Zevran did not have tan lines; either he sunbathed in the altogether, or he just came in that tawny color.  Somehow the half a year they had spent together on the road had not revealed that fact.  Or the charming assortment of decorative tattoos. 

They redressed into cleaner clothes from their packs, and went downstairs, finding seats at the less-busy end of the long bar girding the room.  

“So,” Zevran said, once the server had brought them two large bowls of chicken stewed in red wine and half a loaf of soft white bread.  “What is your business with the Warden-Commander, then?”

Alistair chewed contemplatively before answering.  Zevran’s face was relaxed and neutral.  Alistair did not take that for disinterested in the answer.  Zevran had killed Taliesin with the same gentle lack of concern. 

“I thought I’d see if she still had a use for a reasonably competent swordsman and moderately effective Grey Warden,” Alistair said after a moment's thought.  

“You are too modest, my dear,” purred Zevran, eyes hooded.  “There are only two Wardens at large with a Blight on their trophy mantel.”

“Mine’s put away somewhere,” Alistair said.  “Tainted the children, and such.” 

“Mmm, I would imagine,” Zevran said.  “You didn’t end up having any of those?  I thought that was an important goal of yours?” 

Alistair winced, remembering what a prat he’d been to Lyna that terrible day at Eamon’s estate after the Landsmeet. She’d never suggested that she had any role in the life he was snatching up for himself, and he’d nonetheless felt the need to spell out for her exactly what becoming king would mean for their relationship.

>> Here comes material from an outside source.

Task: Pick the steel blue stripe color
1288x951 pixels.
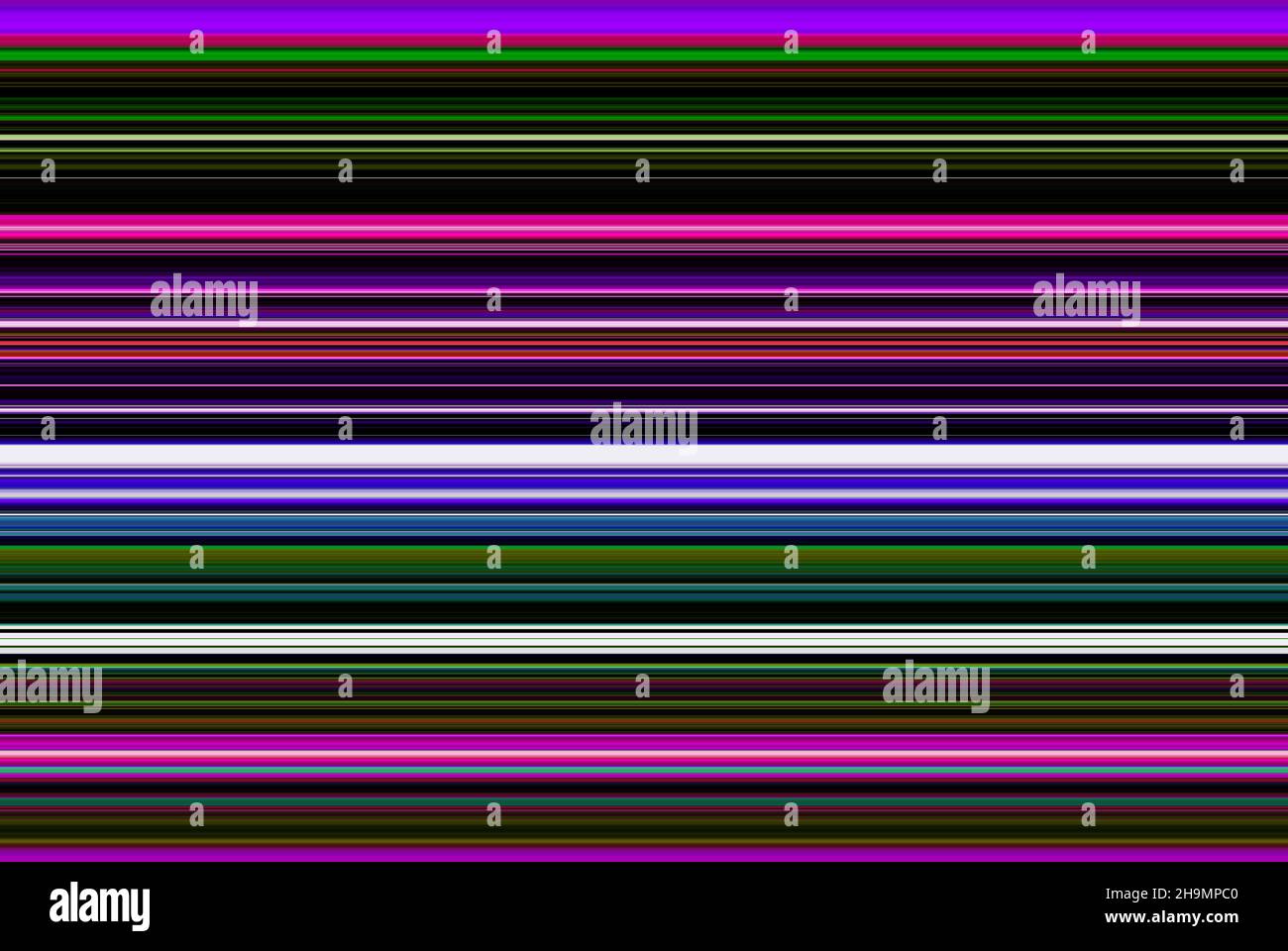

Lyna had been trying, in that clear-eyed, selfless way of hers, to turn him into a man worthy of saving the world.  And he, like a child, had been desperate to rub her face in the sacrifices he’d decided to make for both of them.  She’d never taken any choices away from them.  He’d taken them all from himself. 

“I have come to understand that a mommy and a daddy don’t need to love each other very much to make little princes and princesses, but they probably do need to be willing to be mostly naked with each other at least once,” he said, trying to play it off lightly.

“Oh come now, Anora was not to your taste?” Zevran said, equally light, though his eyes were still shadowed as he watched Alistair. 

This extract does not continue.